26. Par suite de l’attaque ordonnée par Miroslav Deronjic, une partie importante de Glogova a été entièrement rasée et il n’est plus resté aucun Musulman dans le village.
27. La Chambre de première instance tient à souligner qu’elle n’est pas appelée à se prononcer sur la poursuite de l’opération dans toute la municipalité de Bratunac en exécution du même plan. Le 10 mai 1992, cette opération s’est poursuivie dans la ville même de Bratunac et, notamment, dans les communautés locales de Voljavica et de Suha. Du 8 au 12 mai 1992, aux dires de l’accusé, 100 à 200 personnes au total ont été tuées dans la municipalité de Bratunac.

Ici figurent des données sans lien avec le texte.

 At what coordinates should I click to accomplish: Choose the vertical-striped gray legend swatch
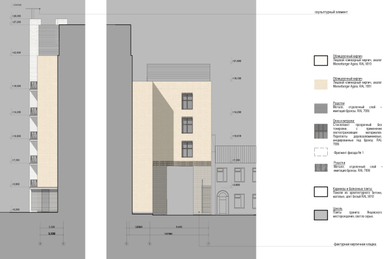[x=321, y=168]
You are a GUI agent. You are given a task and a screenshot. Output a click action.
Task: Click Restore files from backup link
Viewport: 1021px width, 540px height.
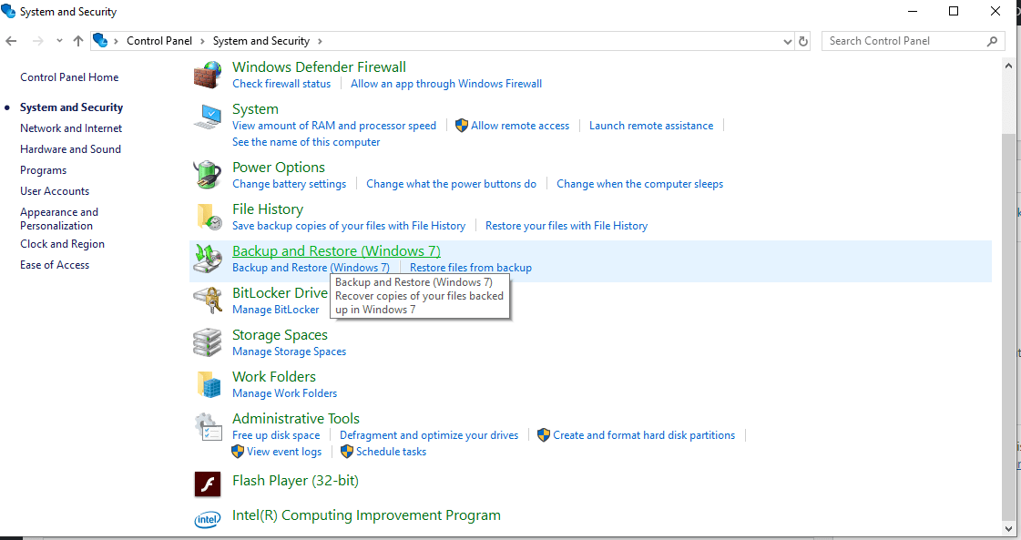pyautogui.click(x=470, y=268)
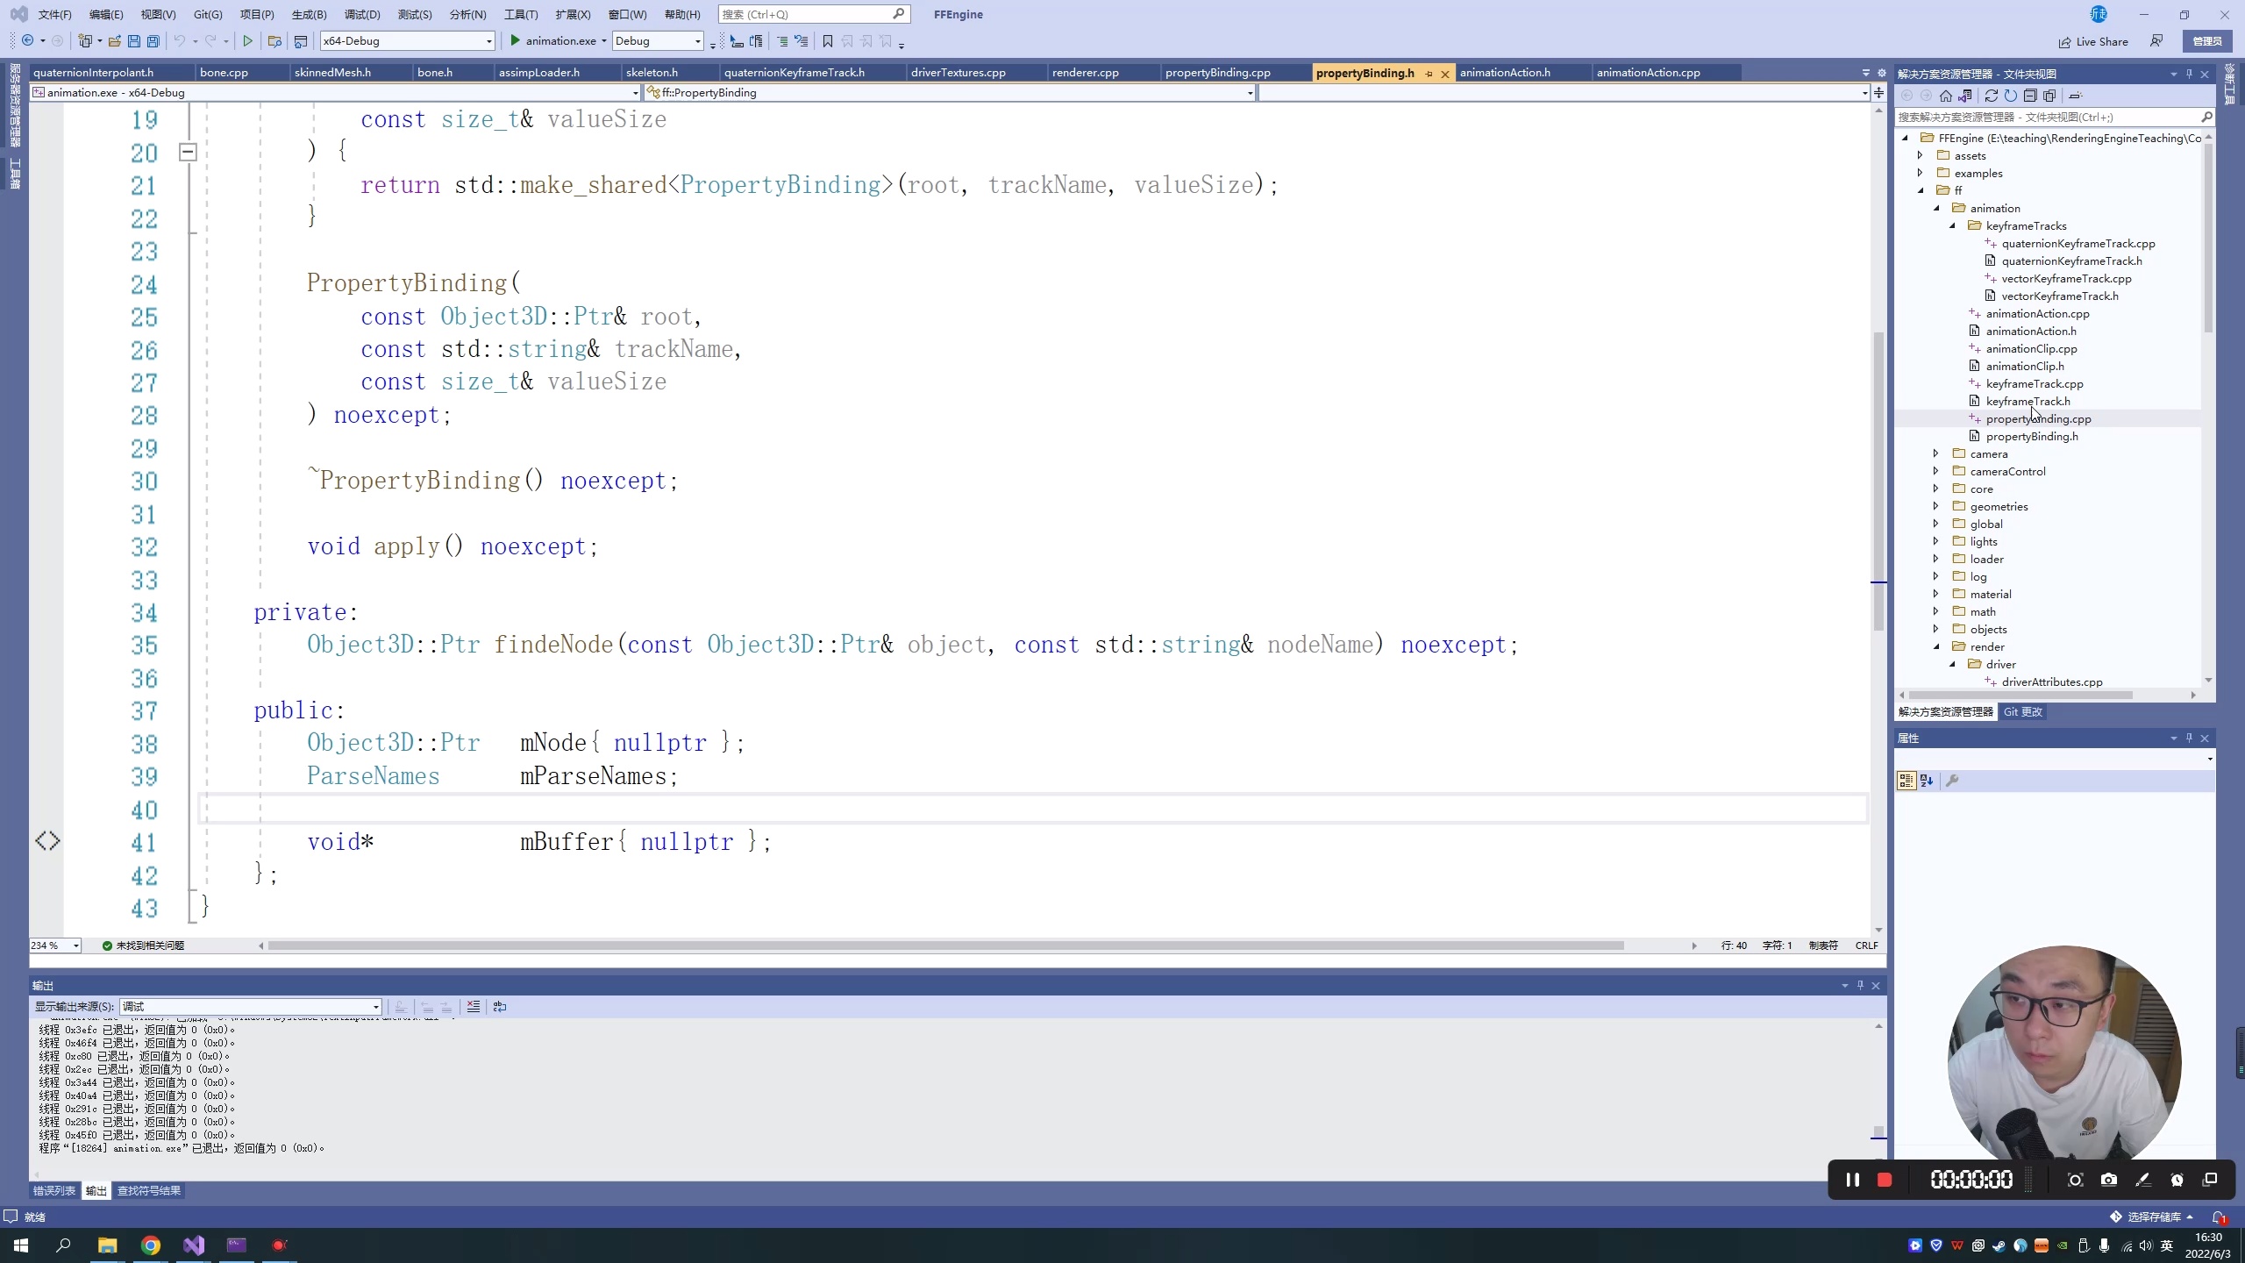This screenshot has width=2245, height=1263.
Task: Open the x64-Debug configuration dropdown
Action: 488,41
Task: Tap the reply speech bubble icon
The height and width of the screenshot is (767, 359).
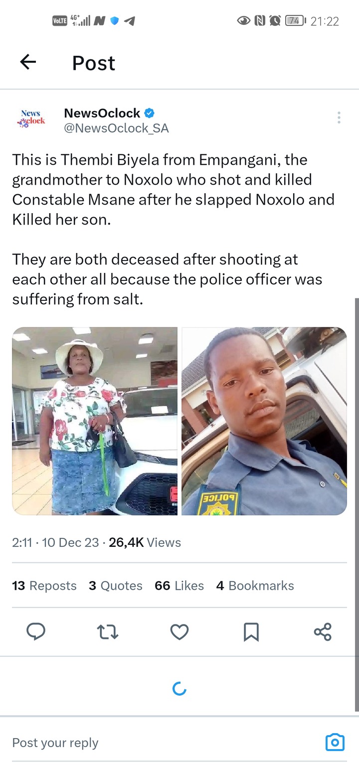Action: pyautogui.click(x=36, y=632)
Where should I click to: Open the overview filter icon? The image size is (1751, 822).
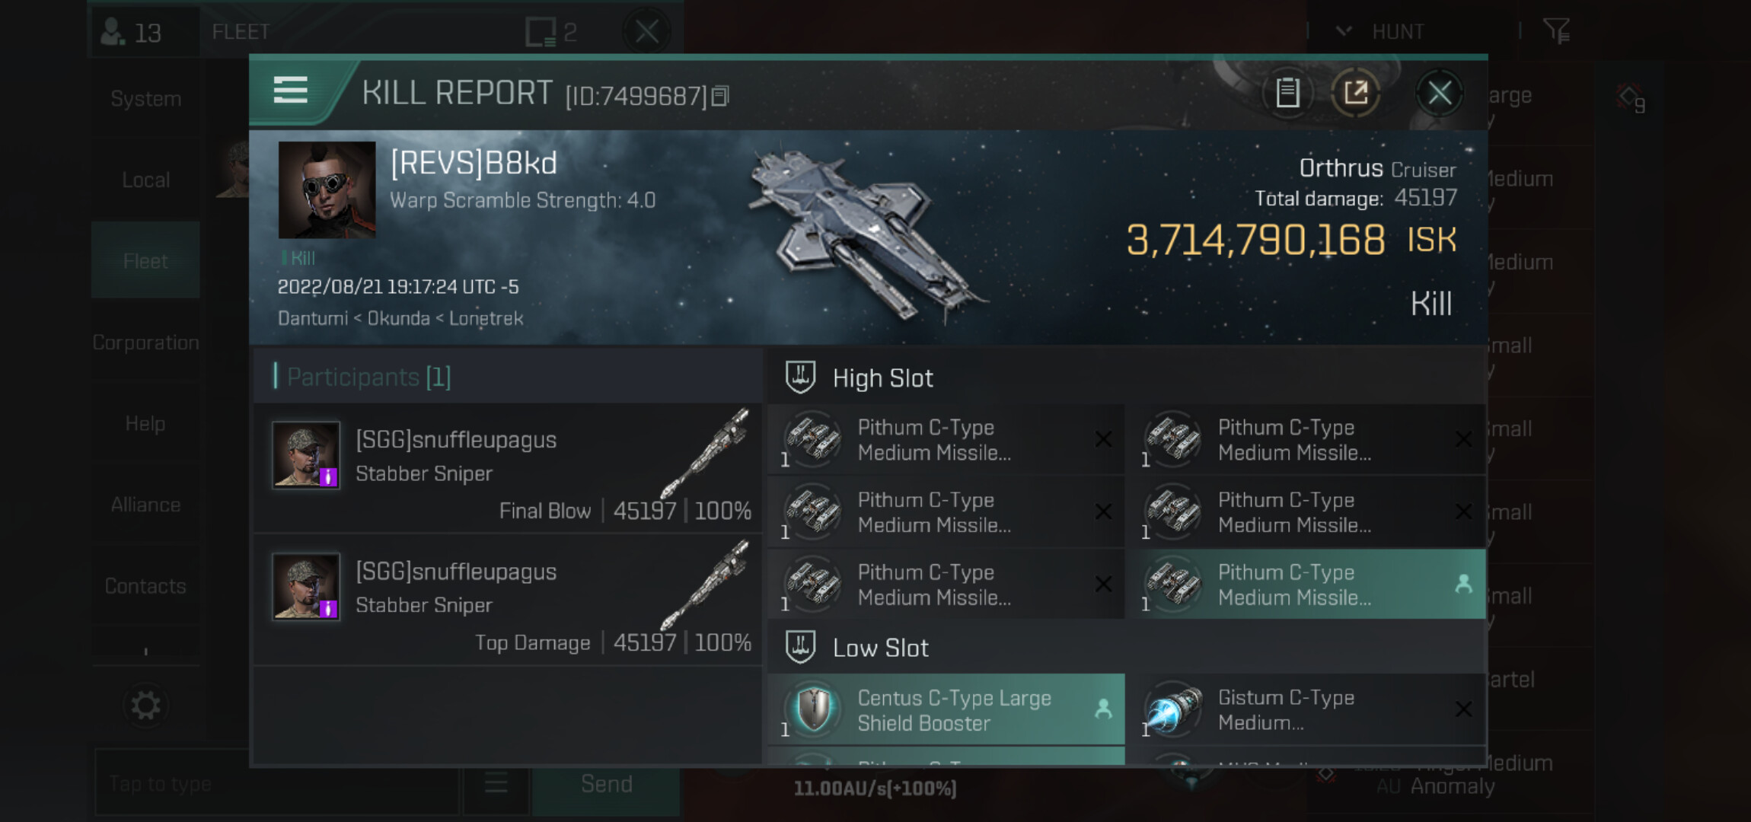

28. Le 10 ou le 11 mai 1992, Miroslav Deronjic a été invité ŕ se rendre à Pale pour faire un rapport sur les événements survenus à Glogova et/ou dans la municipalité de Bratunac. Assistaient à la réunion de Pale Radovan Karadzic, Velibor Ostojic et Ratko Mladic, ainsi qu’une cinquantaine d’autres personnes, dont les présidents des cellules de crise d’autres municipalités. Des cartes donnant la composition ethnique des différentes parties de la Bosnie-Herzégovine ŕ l’aide de différentes couleurs étaient suspendues au mur derrière eux. Les régions serbes étaient représentées en bleu. Après avoir fait son rapport et montré sa municipalité sur la carte, Miroslav Deronjic a été applaudi et Velibor Ostojic a dit : « Nous pouvons maintenant colorier Bratunac [sic] en bleu. »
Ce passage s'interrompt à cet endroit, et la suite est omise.